Wherever the string "computer" appears in a line of the listing below, report that line.

-------------------------

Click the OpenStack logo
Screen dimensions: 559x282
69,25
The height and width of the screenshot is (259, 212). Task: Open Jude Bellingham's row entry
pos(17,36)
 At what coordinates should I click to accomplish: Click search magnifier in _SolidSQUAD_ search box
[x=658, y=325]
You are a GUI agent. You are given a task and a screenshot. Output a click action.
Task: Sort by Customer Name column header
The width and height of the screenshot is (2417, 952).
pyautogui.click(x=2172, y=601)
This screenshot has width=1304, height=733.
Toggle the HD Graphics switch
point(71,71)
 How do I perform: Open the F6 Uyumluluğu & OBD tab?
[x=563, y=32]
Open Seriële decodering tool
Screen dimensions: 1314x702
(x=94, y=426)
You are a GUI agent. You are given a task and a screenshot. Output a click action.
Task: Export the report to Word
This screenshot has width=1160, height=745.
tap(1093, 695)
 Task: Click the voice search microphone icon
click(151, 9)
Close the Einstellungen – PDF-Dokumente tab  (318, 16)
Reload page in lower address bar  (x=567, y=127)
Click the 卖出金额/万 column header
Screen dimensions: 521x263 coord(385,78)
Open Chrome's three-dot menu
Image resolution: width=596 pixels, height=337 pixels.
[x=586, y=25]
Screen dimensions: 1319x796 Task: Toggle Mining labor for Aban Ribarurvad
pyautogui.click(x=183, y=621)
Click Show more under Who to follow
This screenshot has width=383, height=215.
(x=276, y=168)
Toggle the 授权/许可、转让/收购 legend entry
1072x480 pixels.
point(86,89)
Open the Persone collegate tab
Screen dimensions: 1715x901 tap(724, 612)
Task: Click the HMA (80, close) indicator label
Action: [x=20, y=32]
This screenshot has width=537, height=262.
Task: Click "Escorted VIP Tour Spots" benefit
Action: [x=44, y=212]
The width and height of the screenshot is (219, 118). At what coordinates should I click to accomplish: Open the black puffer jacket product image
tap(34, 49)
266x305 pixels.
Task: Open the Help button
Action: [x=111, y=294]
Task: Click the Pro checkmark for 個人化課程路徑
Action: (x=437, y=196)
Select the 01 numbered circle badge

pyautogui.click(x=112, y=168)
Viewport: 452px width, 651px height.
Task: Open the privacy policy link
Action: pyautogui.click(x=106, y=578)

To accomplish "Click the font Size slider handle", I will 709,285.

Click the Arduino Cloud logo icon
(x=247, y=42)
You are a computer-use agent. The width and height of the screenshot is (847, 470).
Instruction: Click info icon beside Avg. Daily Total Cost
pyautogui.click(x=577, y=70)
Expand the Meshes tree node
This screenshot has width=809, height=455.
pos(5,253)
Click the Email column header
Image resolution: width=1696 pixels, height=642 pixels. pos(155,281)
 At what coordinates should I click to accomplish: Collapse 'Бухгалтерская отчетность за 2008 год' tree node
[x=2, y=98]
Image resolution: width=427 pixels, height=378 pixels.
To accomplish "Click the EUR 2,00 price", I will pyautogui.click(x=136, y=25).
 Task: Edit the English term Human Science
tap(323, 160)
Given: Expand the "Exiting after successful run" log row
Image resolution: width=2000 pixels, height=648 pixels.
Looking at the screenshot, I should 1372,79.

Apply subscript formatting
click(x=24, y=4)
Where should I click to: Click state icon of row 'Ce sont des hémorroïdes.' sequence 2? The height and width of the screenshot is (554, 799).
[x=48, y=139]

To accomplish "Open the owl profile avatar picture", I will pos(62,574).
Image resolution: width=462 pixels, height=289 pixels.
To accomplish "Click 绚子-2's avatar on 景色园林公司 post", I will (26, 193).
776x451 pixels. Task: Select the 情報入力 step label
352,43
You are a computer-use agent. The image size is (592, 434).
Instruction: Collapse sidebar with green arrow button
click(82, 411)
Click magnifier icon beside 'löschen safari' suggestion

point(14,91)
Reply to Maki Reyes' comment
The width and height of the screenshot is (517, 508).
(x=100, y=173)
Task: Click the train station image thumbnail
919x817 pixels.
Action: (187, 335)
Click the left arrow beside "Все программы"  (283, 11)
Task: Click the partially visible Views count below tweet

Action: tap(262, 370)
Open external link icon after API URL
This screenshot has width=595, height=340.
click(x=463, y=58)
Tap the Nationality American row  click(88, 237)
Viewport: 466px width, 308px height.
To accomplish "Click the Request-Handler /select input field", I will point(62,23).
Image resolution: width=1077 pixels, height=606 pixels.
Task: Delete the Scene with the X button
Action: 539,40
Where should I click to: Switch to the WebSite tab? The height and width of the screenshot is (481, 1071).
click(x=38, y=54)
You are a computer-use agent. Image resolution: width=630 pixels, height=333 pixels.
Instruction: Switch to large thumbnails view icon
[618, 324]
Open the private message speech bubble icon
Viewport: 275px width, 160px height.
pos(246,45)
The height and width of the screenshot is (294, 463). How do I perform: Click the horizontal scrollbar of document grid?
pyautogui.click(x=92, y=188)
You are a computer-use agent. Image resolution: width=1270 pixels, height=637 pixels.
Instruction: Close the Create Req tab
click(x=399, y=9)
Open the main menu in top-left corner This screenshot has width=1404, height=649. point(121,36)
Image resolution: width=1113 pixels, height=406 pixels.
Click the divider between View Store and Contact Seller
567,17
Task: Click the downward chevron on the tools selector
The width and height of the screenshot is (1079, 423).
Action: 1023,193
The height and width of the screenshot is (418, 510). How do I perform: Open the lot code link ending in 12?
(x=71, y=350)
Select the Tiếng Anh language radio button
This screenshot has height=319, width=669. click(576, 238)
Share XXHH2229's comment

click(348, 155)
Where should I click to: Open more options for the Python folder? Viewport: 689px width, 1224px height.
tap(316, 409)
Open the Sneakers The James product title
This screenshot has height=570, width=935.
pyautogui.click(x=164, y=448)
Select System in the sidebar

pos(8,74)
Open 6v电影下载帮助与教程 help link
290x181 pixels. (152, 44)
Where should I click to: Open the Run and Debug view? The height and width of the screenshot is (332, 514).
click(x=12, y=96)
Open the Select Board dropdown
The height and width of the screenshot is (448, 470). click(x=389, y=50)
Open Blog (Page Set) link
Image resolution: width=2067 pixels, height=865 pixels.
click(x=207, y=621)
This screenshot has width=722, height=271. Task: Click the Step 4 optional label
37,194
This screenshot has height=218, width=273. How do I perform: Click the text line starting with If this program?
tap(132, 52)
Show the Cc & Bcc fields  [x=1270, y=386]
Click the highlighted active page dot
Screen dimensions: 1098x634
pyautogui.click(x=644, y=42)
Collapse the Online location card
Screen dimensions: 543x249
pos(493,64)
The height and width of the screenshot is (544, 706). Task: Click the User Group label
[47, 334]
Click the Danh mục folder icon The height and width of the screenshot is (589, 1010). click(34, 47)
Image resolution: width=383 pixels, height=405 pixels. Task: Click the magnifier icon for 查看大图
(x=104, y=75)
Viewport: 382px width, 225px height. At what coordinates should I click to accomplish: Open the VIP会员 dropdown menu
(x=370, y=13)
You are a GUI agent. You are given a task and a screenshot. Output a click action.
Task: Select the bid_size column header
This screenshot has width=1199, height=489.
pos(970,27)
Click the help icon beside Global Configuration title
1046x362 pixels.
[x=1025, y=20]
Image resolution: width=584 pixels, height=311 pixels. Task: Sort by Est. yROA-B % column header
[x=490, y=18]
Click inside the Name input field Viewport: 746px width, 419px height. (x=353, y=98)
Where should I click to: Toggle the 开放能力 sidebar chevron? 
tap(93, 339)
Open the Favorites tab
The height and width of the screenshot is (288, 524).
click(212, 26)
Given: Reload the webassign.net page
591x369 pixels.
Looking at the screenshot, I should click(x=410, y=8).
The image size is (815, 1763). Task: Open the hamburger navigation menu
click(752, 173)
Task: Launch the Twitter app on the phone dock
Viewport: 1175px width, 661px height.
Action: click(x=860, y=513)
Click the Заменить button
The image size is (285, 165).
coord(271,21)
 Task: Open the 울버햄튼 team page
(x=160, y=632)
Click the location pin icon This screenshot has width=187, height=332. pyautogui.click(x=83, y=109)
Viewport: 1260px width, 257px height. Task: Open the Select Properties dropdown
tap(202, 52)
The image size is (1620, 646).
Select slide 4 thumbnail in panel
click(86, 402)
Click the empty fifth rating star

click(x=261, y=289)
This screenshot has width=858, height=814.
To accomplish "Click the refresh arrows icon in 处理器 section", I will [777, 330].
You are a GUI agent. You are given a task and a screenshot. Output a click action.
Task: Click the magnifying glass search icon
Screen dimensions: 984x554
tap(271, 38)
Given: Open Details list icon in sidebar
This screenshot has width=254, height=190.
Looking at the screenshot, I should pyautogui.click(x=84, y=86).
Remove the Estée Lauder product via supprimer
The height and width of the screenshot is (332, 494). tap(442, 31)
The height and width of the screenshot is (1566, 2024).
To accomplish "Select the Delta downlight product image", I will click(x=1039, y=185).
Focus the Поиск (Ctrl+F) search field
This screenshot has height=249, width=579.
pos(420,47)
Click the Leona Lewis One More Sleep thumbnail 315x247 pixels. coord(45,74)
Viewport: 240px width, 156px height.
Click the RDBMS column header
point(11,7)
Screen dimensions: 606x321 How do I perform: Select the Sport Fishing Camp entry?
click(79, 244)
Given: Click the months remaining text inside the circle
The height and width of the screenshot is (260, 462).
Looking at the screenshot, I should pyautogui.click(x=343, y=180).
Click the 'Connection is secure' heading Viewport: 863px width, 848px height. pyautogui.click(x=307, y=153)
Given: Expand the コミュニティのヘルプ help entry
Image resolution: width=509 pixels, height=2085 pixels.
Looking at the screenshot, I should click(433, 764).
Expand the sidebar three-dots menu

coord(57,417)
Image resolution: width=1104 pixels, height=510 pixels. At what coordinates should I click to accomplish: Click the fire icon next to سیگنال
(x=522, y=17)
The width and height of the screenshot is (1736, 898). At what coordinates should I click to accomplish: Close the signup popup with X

-------------------------

▶ [Response to this task]:
You are a computer-use agent. The width and height of the screenshot is (847, 470).
You are a computer-use agent. The image size is (592, 434).
You are a computer-use agent. Image resolution: width=630 pixels, height=333 pixels.
You are a computer-use agent. Image resolution: width=1270 pixels, height=637 pixels.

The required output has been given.